INSTRUCTIONS TO FOLLOW => Rewrite the data below as a JSON list of strings, one string per line, leaving out blank lines.

[Element and text location data]
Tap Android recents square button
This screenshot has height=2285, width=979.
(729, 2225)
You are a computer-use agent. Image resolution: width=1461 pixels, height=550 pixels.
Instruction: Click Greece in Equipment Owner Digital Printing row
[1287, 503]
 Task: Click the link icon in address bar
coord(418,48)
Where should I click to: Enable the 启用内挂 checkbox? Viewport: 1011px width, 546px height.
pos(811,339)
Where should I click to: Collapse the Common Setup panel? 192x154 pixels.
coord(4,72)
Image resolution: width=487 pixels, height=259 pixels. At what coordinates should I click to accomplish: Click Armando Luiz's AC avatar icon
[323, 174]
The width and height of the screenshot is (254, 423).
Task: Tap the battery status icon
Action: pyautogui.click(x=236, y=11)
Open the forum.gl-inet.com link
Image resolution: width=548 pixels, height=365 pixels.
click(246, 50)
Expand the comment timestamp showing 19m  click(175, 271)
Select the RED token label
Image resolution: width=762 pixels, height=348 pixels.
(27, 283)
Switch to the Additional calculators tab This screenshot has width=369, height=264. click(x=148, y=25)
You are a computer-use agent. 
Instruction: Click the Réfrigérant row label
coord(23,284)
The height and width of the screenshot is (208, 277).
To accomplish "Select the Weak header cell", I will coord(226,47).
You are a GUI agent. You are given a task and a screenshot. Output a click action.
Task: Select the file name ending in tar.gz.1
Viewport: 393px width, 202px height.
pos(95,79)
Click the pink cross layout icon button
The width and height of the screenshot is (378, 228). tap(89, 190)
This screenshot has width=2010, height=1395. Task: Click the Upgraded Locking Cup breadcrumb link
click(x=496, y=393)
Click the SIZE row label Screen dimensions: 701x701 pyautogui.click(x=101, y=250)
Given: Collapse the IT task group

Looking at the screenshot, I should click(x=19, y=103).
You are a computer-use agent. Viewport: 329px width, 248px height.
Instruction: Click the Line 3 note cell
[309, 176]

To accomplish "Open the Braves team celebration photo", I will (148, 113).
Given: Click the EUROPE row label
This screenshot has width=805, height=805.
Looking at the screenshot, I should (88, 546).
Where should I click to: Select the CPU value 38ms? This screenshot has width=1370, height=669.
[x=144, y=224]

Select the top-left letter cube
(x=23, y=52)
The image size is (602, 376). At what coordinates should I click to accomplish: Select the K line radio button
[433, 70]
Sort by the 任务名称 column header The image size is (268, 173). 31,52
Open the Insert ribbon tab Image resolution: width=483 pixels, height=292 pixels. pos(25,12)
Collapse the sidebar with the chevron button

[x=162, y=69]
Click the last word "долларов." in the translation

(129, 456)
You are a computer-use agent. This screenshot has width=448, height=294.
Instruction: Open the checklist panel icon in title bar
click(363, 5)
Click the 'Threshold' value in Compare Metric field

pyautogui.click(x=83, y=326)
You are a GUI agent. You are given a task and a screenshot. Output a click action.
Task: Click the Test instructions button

THE SOLUTION =>
[
  "Tap Android recents square button",
  "This screenshot has height=2285, width=979.",
  "(729, 2225)",
  "You are a computer-use agent. Image resolution: width=1461 pixels, height=550 pixels.",
  "Instruction: Click Greece in Equipment Owner Digital Printing row",
  "[1287, 503]",
  " Task: Click the link icon in address bar",
  "coord(418,48)",
  "Where should I click to: Enable the 启用内挂 checkbox? Viewport: 1011px width, 546px height.",
  "pos(811,339)",
  "Where should I click to: Collapse the Common Setup panel? 192x154 pixels.",
  "coord(4,72)",
  "Image resolution: width=487 pixels, height=259 pixels. At what coordinates should I click to accomplish: Click Armando Luiz's AC avatar icon",
  "[323, 174]",
  "The width and height of the screenshot is (254, 423).",
  "Task: Tap the battery status icon",
  "Action: pyautogui.click(x=236, y=11)",
  "Open the forum.gl-inet.com link",
  "Image resolution: width=548 pixels, height=365 pixels.",
  "click(246, 50)",
  "Expand the comment timestamp showing 19m  click(175, 271)",
  "Select the RED token label",
  "Image resolution: width=762 pixels, height=348 pixels.",
  "(27, 283)",
  "Switch to the Additional calculators tab This screenshot has width=369, height=264. click(x=148, y=25)",
  "You are a computer-use agent. ",
  "Instruction: Click the Réfrigérant row label",
  "coord(23,284)",
  "The height and width of the screenshot is (208, 277).",
  "To accomplish \"Select the Weak header cell\", I will coord(226,47).",
  "You are a GUI agent. You are given a task and a screenshot. Output a click action.",
  "Task: Select the file name ending in tar.gz.1",
  "Viewport: 393px width, 202px height.",
  "pos(95,79)",
  "Click the pink cross layout icon button",
  "The width and height of the screenshot is (378, 228). tap(89, 190)",
  "This screenshot has width=2010, height=1395. Task: Click the Upgraded Locking Cup breadcrumb link",
  "click(x=496, y=393)",
  "Click the SIZE row label Screen dimensions: 701x701 pyautogui.click(x=101, y=250)",
  "Given: Collapse the IT task group",
  "Looking at the screenshot, I should click(x=19, y=103).",
  "You are a computer-use agent. Viewport: 329px width, 248px height.",
  "Instruction: Click the Line 3 note cell",
  "[309, 176]",
  "To accomplish \"Open the Braves team celebration photo\", I will (148, 113).",
  "Given: Click the EUROPE row label",
  "This screenshot has width=805, height=805.",
  "Looking at the screenshot, I should (88, 546).",
  "Where should I click to: Select the CPU value 38ms? This screenshot has width=1370, height=669.",
  "[x=144, y=224]",
  "Select the top-left letter cube",
  "(x=23, y=52)",
  "The image size is (602, 376). At what coordinates should I click to accomplish: Select the K line radio button",
  "[433, 70]",
  "Sort by the 任务名称 column header The image size is (268, 173). 31,52",
  "Open the Insert ribbon tab Image resolution: width=483 pixels, height=292 pixels. pos(25,12)",
  "Collapse the sidebar with the chevron button",
  "[x=162, y=69]",
  "Click the last word \"долларов.\" in the translation",
  "(129, 456)",
  "You are a computer-use agent. This screenshot has width=448, height=294.",
  "Instruction: Open the checklist panel icon in title bar",
  "click(363, 5)",
  "Click the 'Threshold' value in Compare Metric field",
  "pyautogui.click(x=83, y=326)",
  "You are a GUI agent. You are given a task and a screenshot. Output a click action.",
  "Task: Click the Test instructions button"
]